Hotel-Experiment in England eBook-Reader ersetzt Bibel im Nachtschränkchen

Die digitale Revolution macht auch vor der Heiligen Schrift nicht halt: In einem Hotel in Newcastle finden Gäste jetzt anstelle der Bibel einen Kindle in ihrem Zimmer vor - sie sollten gut auf das Gerät achten.

Die Bibel: Die Heilige Schrift gehört in vielen Hotels zur Grundausstattung
DPA

Die Bibel: Die Heilige Schrift gehört in vielen Hotels zur Grundausstattung


Sie gehört zum Inventar eines klassischen Hotelzimmers wie die Minibar und der flauschige Bademantel: die Bibel im Nachttisch. 1908 begann eine Gruppe von Evangelisten im US-Bundesstaat Tennessee damit, die Heilige Schrift kostenlos an allerhand Herbergen zu verteilen. Mehr als 1,7 Milliarden Bibeln wurden so bislang unter das reisende Volk gebracht, in 194 Ländern. In einem englischen Hotel haben die religiösen Wälzer ab sofort ausgedient - im Indigo Newcastle liegt keine Bibel mehr im Nachtschränkchen, sondern ein eBook-Reader mit der christlichen Botschaft.

Sämtliche 148 Zimmer des Hotels, das zur Intercontinental-Gruppe gehört, wurden mit einem Kindle ausgestattet. Vorinstalliert sind das Alte und Neue Testament. Gäste, die weniger an geistiger Erleuchtung interessiert sind, dürfen das Gerät auch benutzen, um auf eigene Kosten Bücher aller Art herunterzuladen.

Bezahlt wird beim Auschecken an der Rezeption. Gleichzeitig wird der Speicher der eBook-Readers gelöscht - der Gast kann seine gekauften Downloads nicht mit nach Hause nehmen. Sollte dem Kindle das gleiche Schicksal wie so manchem Bademantel widerfahren und mit der Abreise des Gastes auf mysteriöse Weise aus dem Hotelzimmer verschwinden, wird auch dieser in Rechnung gestellt.
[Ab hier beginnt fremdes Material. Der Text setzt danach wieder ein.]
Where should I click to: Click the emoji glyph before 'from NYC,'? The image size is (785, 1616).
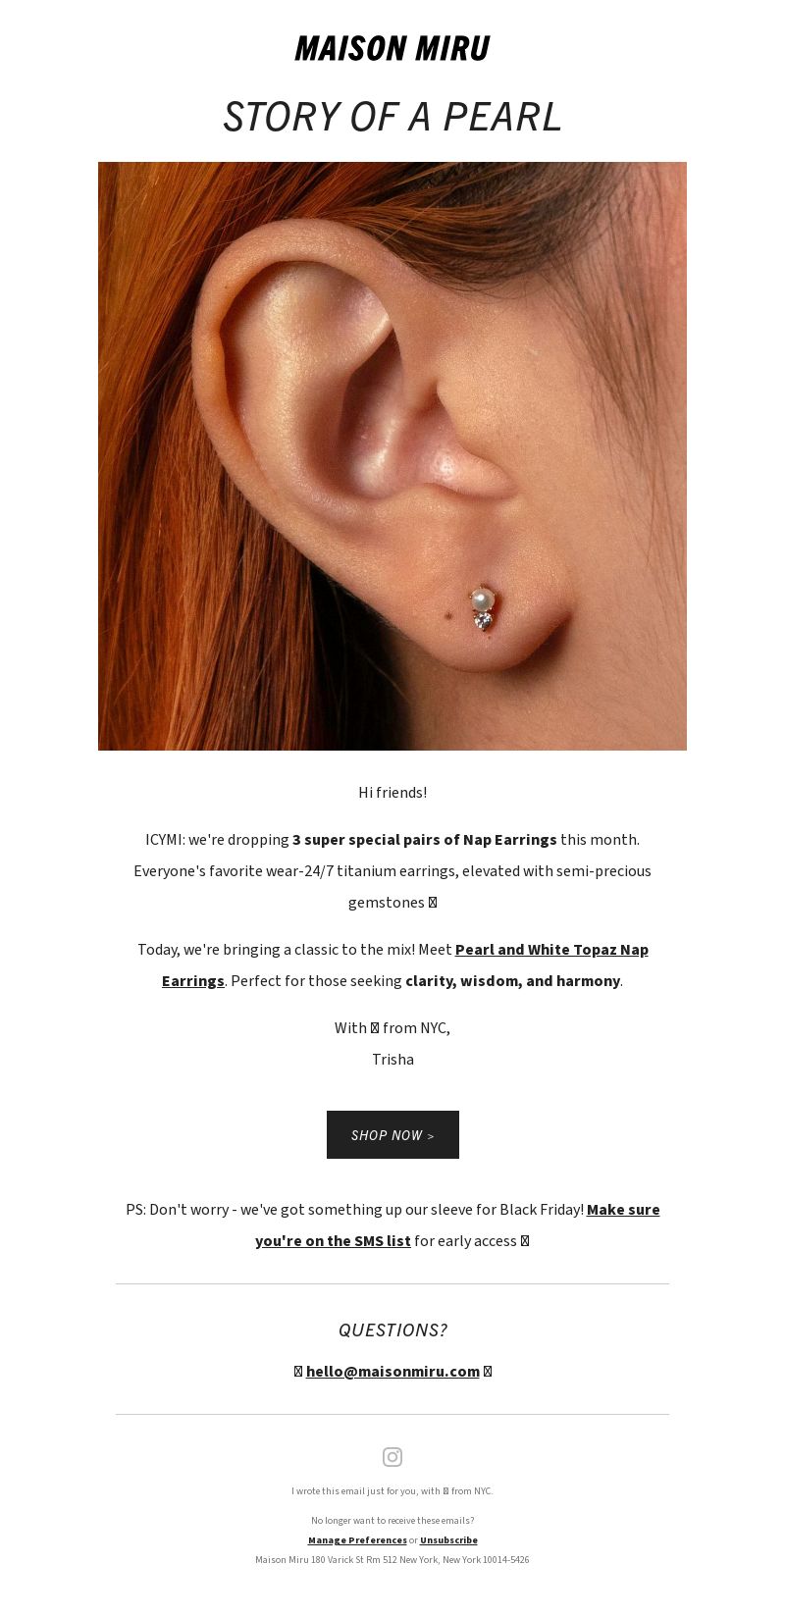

Das digitale Aufrüsten der Nachttischschublade ist Teil eines Pilotprojekts der Intercontinental-Gruppe. Das Indigo in Newcastle wurde hierfür ausgewählt, da es in der Nähe einer großen britischen Bibliothek liegt. "Im 18. Jahrhundert war Newcastle eines der größten Druckzentren in Großbritannien. Wir wollten diese literarische Geschichte zeitgemäß interpretieren", sagte Adam Munday, Geschäftsführer des Hotels.